*** Opening of Material supplied ***
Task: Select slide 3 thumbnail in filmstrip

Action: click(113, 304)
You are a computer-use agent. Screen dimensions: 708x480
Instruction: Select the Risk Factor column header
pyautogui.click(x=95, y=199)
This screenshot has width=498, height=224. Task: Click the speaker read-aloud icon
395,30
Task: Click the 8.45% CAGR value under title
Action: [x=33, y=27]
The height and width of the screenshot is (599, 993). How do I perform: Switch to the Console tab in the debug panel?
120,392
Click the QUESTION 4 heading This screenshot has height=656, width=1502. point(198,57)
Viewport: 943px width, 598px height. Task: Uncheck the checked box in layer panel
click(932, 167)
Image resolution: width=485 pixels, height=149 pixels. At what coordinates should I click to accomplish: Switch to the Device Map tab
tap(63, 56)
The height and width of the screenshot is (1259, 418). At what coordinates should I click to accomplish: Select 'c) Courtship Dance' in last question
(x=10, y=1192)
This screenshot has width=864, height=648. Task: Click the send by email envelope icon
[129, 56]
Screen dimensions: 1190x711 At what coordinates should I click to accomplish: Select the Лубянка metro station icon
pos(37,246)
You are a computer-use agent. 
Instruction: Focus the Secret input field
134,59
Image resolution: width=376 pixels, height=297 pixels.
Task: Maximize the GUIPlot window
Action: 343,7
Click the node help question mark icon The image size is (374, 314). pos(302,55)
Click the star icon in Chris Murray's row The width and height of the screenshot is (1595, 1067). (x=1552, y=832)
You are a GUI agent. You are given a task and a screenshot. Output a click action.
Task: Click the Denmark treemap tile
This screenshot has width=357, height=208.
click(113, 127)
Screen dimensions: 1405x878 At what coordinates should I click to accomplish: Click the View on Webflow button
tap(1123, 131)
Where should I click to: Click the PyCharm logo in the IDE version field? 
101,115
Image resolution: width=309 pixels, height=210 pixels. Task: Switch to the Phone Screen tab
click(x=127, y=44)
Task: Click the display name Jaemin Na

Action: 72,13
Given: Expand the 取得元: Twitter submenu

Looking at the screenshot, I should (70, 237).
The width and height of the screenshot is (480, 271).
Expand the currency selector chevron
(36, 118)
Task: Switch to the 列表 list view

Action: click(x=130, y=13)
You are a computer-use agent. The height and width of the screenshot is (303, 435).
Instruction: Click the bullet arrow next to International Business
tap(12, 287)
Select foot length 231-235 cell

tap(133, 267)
*** Close of Material supplied ***
Which lines of the data include the word "agent"? Copy each one.

You are a computer-use agent. Screen dimensions: 708x480
You are a computer-use agent. 
You are a GUI agent. You are given a task and a screenshot. Output a click action.
You are a computer-use agent. The height and width of the screenshot is (303, 435).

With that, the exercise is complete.